A plan to introduce a pet therapy programme has found approval with East Gore School principal Wendy Kitto.
Hato Hone St John wants to recruit volunteers and their pets to join the programme coming to the Hokonui area.
She had seen firsthand how bringing her dog Jade to school helped children, Ms Kitto said.
‘‘There is so much benefit and merit in using animals for healing of the soul.
‘‘Animals just bring out the feel good.
 ‘‘If you’re in an unsettled place animals can cut through all that and bring you a little bit of joy.’’
 The children enjoyed reading to Jade.
 ‘‘If they had done some fantastic reading in the classroom or needed a little bit of extra practice they would come and read to Jade except sometimes Jade would snore but that was OK because Jade was just dreaming about the story.
 ‘‘They would show her the pictures even though her eyes were shut.’’
 Having a dog onsite was also an opportunity for pupils to learn how to behave around dogs.
  ‘‘We have students who don’t like or are afraid of dogs for whatever reason through to students who are over friendly.’’
 St John community care manager Pam Hall said the community service gave volunteers the opportunity to enhance the lives of others by sharing their animal companions with them.
 Those people might live in rest homes, private and public hospitals, rehabilitation units, healthcare facilities, or attend schools throughout New Zealand.
 ‘‘We’re looking for dogs and owners that have a friendly, calm, and gentle temperament and are good with both the very young and the elderly.
 ‘‘All pets will be evaluated by a qualified animal assessor to ensure they have a suitable temperament and training.’’
 The most common feedback from existing therapy pet volunteers was they loved seeing the joy their pet brought to the people they visited.

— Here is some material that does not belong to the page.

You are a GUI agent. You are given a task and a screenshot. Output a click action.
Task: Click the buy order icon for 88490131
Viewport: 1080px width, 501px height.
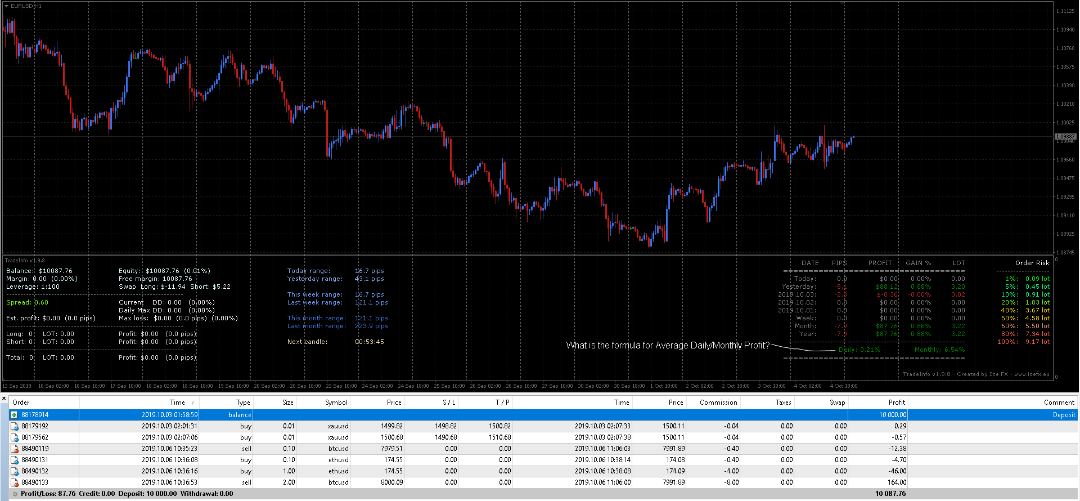pos(15,460)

 ‘‘We hear a lot of stories from residents at the rest homes visited by our volunteers and pets, talking about how much they enjoyed the experience for days and weeks afterwards,’’ she said.
Affection from a visiting animal could make a significant difference in the physical and emotional health of the residents, she said.
‘‘Animals don’t judge or criticise, and they treat everyone equally.
 ‘‘They aren’t shocked by human ailments, frailties, disabilities, or confusion.
 ‘‘They can reduce the stress and fears associated with illness or old age and they offer unconditional love and friendship.’’
The time commitment for the role is one hour per week.
The Therapy Pets programme was first introduced into New Zealand in 1988 by former Royal New Zealand Society for the Prevention of Cruelty to Animals president Bob Kerridge and his late wife Iris, after being impressed with a similar programme operating in the United States.
At present there are more than 360 volunteers in the programme.